AH, so much to do and as always, the clock is ticking.

I’ve also started reading Barbara Tuchman’s The Zimmerman Telegram. Everything I’ve read of Tuchman’s has become a favorite (A Distant Mirror may be the best history I’ve ever read), and while I have yet to get through her entire canon (The Guns of August is still in my TBR pile), I thought it would be interesting to read this tale of the inflammatory telegram that was primarily responsible for the United States entering the first World War. (I’ve also become very interested–primarily through the writing of my Sherlock Holmes story–in the historical period from, say, 1910-1930, particularly in New Orleans. I would love to write more Holmes pastiches, but am not entirely sure there’s a market for them; I do have one on deck right now–one of the afore-mentioned short stories in progress; I am trying to decide if writing a Holmes pastiche for the submission call would be a smart thing to do, or whether I should just write the story and leave Holmes out of it entirely.) This creative ADHD thing really does suck sometimes…but I am going to actually not berate myself for my brain being all over the map this week because–well, damn it, I just wrote two books totally approximately 195,000 words in total over the course of about five months, give or take. My brain should be fried.

And on that note, I am going to head back into the spice mines. I need to get some things done before I start working for the day. Have a lovely Thursday, Constant Reader.

Vicious Streak

I skipped posting yesterday because we had to have Paul at the hospital for his colonoscopy by 6:45 am. We were home by nine, but I was completely exhausted–undoubtedly in no small part by turning in the manuscript on Monday–so I decided to just kind of take the day off from everything. I read for a while, Paul and I finished season 3 of Mr. Mercedes, and then a Jeffrey Dahmer documentary, which was creepy as hell and then we found a weird docuseries on ID network in which convicted killers talk about their crimes….also creepy as hell.

Which could explain last night’s insomnia. I slept for about four hours straight through before waking up, and just kind of drifting the rest of the night before the alarm went off. I imagine I am going to be incredibly tired after work tonight; I was thinking about heading to the gym, but I am going to see how I feel when I get home tonight. I’ve not been to the gym in over a week–I correctly recognized going to the gym inevitably wears me out and unable to write (the voice of experience speaking in my head) and so I skipped until the book was finished. I should have gone yesterday, but again–was very worn out and tired for most of the day.

Sunday night as we finished watching The Clown and the Candyman, I kept thinking, some of these neighborhoods and suburbs sound familiar. Constant Reader may remember that I grew up in Chicago, and moved out to the suburbs when I was ten, where we remained for another four and a half years. I grabbed my iPad and typed in the name of our suburb, then asked for the distance between it and Des Plaines, which was Gacy’s stalking ground….and he was thirty miles away from where we lived. I don’t think he and his recruiters ever ventured that far outside their area, but it was still kind of scary and chilling.

> Given material:

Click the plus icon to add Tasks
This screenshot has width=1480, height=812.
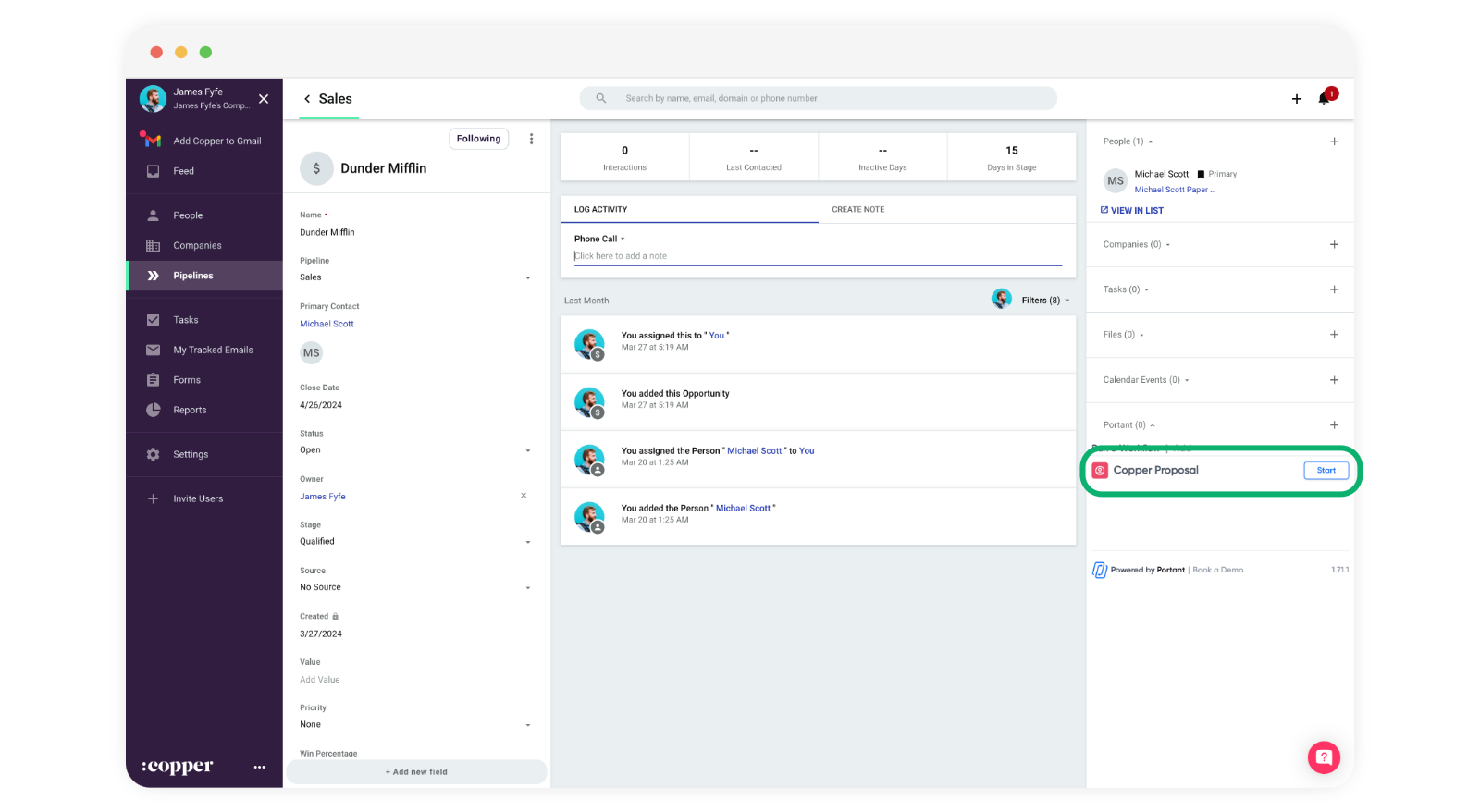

> Work order 1:
Why, according to the blog post, did the writer go more than a week without visiting the gym?
> Work order 2:
Carry on the blog post from its final sentence.

> Response area 1:
Going to the gym always wore the writer out and left them unable to write, so they skipped it until the book was finished.

> Response area 2:
I would have been the right age and the right type they were hunting for during the time they were killing.

I think subconsciously that’s why Gacy–and by extension Dean Corll (I’ve been spelling it wrong) in Houston–have always been so interesting in a macabre way to me; if we had lived in that neighborhood in Houston when Corll and his recruiters were killing, again, I was a bit on the young side for Corll when he started killing but would have just squeaked in before he was killed and the spree came to an end.

Yikes.

I also found my copy of Jack Olsen’s The Man with the Candy: The Story of the Houston Mass Murders, and there’s an idea about this story forming in my head for a future book…because of course. It’s been nagging at me since we started watching the Gacy/Corll documentaries; today between clients I will probably scribble down some notes for it.

My new espresso machine arrived yesterday, and I was able to use it this morning. It’s much simpler and easier to use than the previous one, and it works just fine. Huzzah! (It also takes up less space on the counter.) I also got an email that our new washer shipped yesterday, so it should be arriving on Friday. I am really looking forward to having everything in the apartment operational again–the electricians still haven’t come out about the fuse that keeps tripping, though. But the new washing machine will make me feel less like I’ve lost a limb, which is kind of how I feel about it now.

And now, back to the spice mines. Have a lovely Wednesday, Constant Reader!

Elegia

Ugh, Monday morning.

At least I finished the draft of the book yesterday, so huzzah! It’s probably still a big old mess, and a whole lot of revision and rewriting is going to be required by my ever-patient and long-suffering editor, but it’s fucking done. And I have to say, in addition, that I’m kind of glad to be done with that manuscript, at least for now, and at least it’s in some sort of shape that makes sense and is hopefully fixable.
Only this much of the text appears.